The Hunchback Variations: A Chamber Opera
Music by Mark Messing
Libretto by Mickle Maher
The Hunchback Variations is based on a simple although completely unexpected premise: put Beethoven and Quasimodo in a room together and wait to see what happens. Just as a composer’s study in variations works to transform a single theme or melody, so too does the dramatization of this odd couple’s interactions. The same panel discussion occurs eleven times, each with a slightly different tone and often hilarious outcome.
Beethoven and Quasimodo have united in the attempt to discover what Anton Chekhov had in mind with his infamously ridiculous stage direction in The Cherry Orchard: “Suddenly a distant sound is heard, coming as if out of the sky, like the sound of a string snapping, slowly and sadly dying away.” The absurdity of their search is instantly apparent, regardless of the fact that Quasimodo may or may not have been real, and both characters died nearly a century before The Cherry Orchard’s premiere. Nevertheless, they are together now, offering a panel discussion about their artistic process, or lack of one as it turns out.

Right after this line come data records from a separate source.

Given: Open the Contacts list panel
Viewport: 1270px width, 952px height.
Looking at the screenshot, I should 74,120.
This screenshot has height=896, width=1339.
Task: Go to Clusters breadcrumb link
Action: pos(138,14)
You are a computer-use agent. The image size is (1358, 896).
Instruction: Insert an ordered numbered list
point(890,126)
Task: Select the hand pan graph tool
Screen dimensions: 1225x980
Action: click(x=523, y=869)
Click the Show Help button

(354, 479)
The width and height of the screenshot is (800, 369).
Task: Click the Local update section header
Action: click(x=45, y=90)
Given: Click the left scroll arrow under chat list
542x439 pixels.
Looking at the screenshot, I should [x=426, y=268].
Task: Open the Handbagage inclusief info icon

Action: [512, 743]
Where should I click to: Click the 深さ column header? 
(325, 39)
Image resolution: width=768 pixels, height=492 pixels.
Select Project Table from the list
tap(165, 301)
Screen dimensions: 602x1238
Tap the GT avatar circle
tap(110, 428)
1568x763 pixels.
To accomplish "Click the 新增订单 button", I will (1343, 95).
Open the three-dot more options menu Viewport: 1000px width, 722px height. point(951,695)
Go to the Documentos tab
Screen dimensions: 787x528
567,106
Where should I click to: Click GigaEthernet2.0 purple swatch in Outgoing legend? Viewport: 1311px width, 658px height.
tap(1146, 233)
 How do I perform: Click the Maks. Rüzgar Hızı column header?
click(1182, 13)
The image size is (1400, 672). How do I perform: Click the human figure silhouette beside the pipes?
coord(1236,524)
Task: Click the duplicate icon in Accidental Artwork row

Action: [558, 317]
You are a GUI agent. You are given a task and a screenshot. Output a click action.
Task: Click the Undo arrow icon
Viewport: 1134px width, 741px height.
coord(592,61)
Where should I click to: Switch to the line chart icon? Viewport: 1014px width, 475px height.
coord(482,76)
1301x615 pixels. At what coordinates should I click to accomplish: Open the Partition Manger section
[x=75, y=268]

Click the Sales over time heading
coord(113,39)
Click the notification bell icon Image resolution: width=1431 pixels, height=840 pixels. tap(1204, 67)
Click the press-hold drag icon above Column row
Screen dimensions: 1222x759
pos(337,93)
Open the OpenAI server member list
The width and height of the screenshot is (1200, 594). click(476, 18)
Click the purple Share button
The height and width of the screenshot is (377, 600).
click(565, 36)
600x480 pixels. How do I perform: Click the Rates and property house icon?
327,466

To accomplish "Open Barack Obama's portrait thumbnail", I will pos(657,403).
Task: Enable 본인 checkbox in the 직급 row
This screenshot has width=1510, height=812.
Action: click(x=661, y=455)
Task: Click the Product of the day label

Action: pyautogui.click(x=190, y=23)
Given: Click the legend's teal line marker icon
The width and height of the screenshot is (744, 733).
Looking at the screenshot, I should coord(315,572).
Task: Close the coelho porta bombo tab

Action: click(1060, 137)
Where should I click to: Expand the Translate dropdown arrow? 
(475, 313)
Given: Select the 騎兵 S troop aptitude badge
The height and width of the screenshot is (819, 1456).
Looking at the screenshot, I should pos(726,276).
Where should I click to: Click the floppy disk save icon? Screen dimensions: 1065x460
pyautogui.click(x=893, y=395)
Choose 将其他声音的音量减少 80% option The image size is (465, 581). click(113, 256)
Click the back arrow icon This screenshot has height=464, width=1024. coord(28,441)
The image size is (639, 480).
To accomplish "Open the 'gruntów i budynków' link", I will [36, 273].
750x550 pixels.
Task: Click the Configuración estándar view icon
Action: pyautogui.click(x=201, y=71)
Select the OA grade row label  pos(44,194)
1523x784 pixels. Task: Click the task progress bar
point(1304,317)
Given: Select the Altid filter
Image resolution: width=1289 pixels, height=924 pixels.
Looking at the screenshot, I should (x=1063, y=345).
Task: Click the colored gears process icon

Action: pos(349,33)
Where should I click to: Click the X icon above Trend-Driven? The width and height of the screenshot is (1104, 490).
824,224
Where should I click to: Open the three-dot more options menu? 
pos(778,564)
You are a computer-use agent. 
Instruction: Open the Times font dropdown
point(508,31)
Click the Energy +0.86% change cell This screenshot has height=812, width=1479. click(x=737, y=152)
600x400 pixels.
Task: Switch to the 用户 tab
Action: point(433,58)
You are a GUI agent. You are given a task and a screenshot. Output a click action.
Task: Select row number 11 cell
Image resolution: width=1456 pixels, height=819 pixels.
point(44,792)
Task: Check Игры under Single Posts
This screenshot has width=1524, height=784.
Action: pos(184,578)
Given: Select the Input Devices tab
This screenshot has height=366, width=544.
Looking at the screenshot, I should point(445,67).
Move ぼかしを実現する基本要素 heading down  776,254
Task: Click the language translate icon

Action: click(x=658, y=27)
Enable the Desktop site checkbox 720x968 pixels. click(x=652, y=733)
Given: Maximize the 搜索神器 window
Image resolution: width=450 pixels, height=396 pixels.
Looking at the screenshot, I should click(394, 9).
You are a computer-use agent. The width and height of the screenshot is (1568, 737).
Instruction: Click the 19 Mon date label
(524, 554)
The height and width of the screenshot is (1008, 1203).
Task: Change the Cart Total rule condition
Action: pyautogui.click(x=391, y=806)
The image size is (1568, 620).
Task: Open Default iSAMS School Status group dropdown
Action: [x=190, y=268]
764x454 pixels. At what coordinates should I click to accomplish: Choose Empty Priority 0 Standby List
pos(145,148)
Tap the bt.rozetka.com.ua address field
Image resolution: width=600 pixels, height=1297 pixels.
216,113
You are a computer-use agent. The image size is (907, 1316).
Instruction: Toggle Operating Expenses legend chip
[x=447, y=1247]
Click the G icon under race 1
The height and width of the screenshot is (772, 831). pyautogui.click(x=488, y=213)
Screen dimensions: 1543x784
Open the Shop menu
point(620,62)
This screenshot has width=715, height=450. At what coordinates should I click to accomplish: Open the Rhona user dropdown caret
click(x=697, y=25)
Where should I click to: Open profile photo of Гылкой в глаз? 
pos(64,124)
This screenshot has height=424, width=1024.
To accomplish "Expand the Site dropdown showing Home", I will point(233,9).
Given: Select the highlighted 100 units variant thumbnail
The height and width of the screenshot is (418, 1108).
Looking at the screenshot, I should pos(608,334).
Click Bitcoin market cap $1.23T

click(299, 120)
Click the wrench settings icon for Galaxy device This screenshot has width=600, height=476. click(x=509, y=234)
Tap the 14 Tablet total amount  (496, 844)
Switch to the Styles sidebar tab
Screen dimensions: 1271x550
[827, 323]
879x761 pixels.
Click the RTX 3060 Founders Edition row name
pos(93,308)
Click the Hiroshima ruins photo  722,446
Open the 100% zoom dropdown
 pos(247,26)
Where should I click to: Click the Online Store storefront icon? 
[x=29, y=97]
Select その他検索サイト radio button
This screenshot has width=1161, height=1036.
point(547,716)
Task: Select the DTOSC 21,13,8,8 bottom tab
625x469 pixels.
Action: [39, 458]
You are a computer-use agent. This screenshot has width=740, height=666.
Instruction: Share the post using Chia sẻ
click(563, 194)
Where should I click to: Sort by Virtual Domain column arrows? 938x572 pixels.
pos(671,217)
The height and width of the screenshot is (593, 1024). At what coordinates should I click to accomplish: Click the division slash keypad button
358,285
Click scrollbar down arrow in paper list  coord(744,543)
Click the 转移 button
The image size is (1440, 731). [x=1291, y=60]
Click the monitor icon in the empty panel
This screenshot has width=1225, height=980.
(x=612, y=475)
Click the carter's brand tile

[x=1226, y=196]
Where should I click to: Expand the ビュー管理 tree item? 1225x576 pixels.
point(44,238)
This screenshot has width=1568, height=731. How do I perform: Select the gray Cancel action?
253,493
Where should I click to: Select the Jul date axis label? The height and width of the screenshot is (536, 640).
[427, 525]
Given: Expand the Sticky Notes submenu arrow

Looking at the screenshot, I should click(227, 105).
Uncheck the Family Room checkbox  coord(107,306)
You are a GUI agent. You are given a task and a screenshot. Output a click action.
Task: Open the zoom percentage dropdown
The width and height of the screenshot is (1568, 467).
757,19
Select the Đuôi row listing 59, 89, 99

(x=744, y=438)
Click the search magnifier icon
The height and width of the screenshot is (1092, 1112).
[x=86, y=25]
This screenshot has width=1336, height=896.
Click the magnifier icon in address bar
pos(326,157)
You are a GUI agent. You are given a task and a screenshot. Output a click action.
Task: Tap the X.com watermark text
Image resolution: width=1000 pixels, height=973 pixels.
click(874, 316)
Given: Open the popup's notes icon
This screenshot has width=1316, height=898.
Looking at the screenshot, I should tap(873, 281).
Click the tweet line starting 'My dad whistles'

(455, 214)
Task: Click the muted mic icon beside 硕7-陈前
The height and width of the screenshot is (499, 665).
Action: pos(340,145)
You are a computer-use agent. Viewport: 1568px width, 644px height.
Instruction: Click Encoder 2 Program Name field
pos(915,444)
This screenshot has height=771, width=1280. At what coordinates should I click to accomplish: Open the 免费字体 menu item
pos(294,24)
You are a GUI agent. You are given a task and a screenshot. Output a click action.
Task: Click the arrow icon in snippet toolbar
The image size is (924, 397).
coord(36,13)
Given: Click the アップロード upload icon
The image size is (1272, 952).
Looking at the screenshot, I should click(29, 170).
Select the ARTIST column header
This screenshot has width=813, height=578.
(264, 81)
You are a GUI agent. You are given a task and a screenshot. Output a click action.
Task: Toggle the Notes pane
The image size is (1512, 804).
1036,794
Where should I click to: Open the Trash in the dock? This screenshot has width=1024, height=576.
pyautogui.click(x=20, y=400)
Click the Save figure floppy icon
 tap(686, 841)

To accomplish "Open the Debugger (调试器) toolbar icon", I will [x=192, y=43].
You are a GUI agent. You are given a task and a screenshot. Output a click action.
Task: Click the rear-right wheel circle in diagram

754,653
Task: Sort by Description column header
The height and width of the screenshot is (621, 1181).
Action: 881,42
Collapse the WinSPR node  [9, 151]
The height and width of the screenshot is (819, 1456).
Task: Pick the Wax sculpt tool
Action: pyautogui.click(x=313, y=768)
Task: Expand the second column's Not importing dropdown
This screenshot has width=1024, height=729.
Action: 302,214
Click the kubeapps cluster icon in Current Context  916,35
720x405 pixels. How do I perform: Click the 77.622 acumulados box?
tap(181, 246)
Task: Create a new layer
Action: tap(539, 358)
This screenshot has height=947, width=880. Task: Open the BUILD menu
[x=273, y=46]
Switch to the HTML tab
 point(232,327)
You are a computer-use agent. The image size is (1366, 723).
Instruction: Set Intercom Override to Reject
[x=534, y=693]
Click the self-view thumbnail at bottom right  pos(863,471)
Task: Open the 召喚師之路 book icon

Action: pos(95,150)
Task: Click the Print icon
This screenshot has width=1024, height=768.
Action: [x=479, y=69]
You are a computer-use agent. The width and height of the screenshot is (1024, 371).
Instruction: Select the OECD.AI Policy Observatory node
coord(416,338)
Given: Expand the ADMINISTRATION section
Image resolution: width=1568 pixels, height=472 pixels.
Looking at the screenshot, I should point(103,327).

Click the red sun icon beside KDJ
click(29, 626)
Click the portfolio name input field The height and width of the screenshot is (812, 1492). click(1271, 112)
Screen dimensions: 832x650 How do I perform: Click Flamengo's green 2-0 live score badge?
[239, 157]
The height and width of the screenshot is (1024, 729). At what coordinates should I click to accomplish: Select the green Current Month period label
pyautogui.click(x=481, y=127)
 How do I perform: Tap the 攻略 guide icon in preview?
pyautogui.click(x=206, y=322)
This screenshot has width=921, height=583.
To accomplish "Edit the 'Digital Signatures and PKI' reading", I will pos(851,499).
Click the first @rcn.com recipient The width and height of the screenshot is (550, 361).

The comedy lives in the pairing of the two disparate characters. Beethoven (George Andrew Wolff) is prim in his tailored suit, egotistical and ill equipped for the task at hand (he is, you may remember, deaf). Quasimodo (Larry Adams) is filthy, lives in a shack in the middle of a swamp and doesn’t attempt to hide his frustration with Beethoven. Beethoven doesn’t bring much to the table, while Quasimodo litters his space with every noise-making device imaginable. The absurdist comedy is buoyantly entertaining, but the play is simultaneously grounded in thought-provoking musings on the nature of sound, the existence of fate, and art’s survival through the passage of time, to name a few.
Both actors are adept at comedic timing and give their respective characters specific quirks that add life to a nearly bare stage. Each also boasts a strong operatic voice, especially Mr. Adams’s resonant bass. The score, however, is the most note-worthy dimension of the variations. The simple cello and piano pairing effortlessly floats classical melodies much like those of Beethoven, but also creates a wider array of sounds than seems possible. The whines, groans, and eerily erratic buzzing are perhaps getting closer to Chekhov’s elusive direction.
The Hunchback Variations is unique, clever, and entertaining in its unabashed weirdness. Its only fault is that the variations are not varied quite enough to keep the audience engaged throughout. While some scenes are outrageously funny and others filled with affecting reflections, some are simply too repetitious. But even with this struggle, Variationsis refreshing in its peculiarity. Those with an interest in chamber opera or absurd comedy will find a gem in this eccentric production.